Elasticsearch is used in a lot of systems to collect and search logs, such as Kibana (https://www.elastic.co/products/kibana) and LogStash (https://www.elastic.co/products/logstash). To improve search when using IP addresses, Elasticsearch provides the IPv4 and IPv6 types, which can be used to store IP addresses in an optimized way.

Getting ready

You will need an up-and-running Elasticsearch installation, as we described in the Downloading and installing Elasticsearch recipe of Chapter 1, Getting Started.

How to do it…

You need to define the type of field that contains an IP address as ip.

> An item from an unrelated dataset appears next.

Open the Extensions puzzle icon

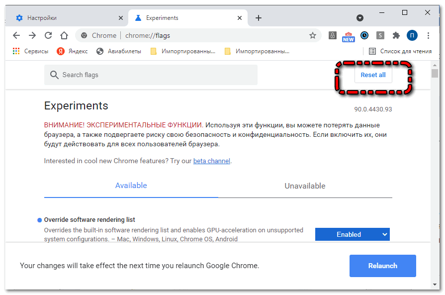396,35
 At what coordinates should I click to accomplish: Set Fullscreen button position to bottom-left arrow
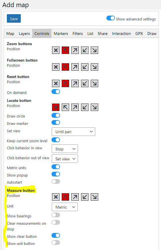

Regarding the preceding order example, we can extend it by adding the customer IP, like so:

"customer_ip": { "type": "ip" }

The IP must be in the standard point notation form, as follows:

"customer_ip":"19.18.200.201"

How it works…

When Elasticsearch is processing a document and if a field is an IP one, it tries to convert its value into a numerical form and generates tokens for fast value searching.

The IP has special properties:

  • index (the default is true): This defines whether the field must be indexed. If not, false must be used.
  • doc_values (the default is true): This defines whether the field values should be stored in a column-stride fashion to speed up sorting and aggregations.

The other properties (store, boost, null_value, and include_in_all) work as other base types.

The advantage of using IP fields over strings is more speed in every range and filter and lower resource usage (disk and memory).